Start of MATERIAL FOR THE TASK
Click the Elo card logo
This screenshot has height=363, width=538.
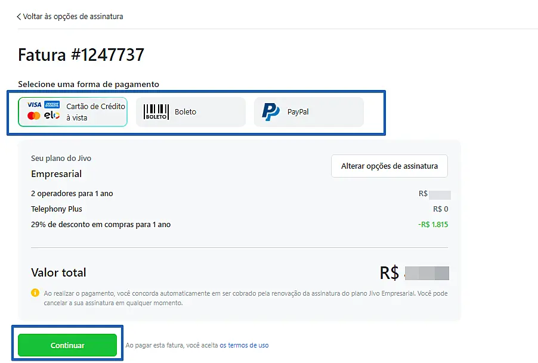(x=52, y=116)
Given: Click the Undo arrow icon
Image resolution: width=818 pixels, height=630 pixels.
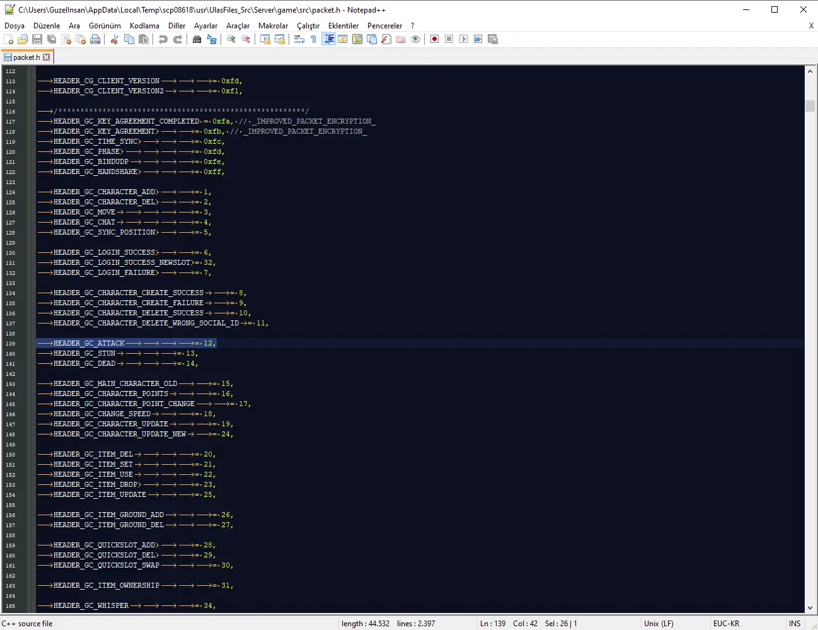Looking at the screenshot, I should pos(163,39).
End of MATERIAL FOR THE TASK
Start of MATERIAL FOR THE TASK
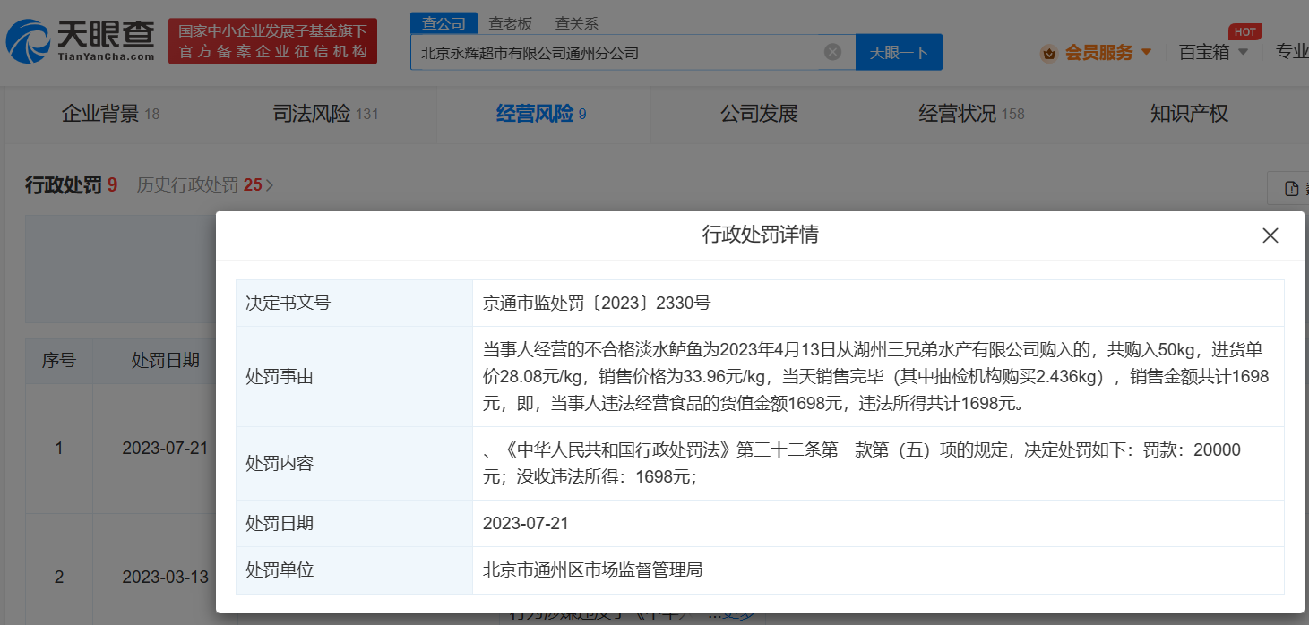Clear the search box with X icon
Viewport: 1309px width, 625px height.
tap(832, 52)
End of MATERIAL FOR THE TASK
WORK INSTRUCTIONS:
Out of the data above, return each line where the word "Click" can be found.

FINISHED TASK:
Click the Elo card logo
Given: Click the Undo arrow icon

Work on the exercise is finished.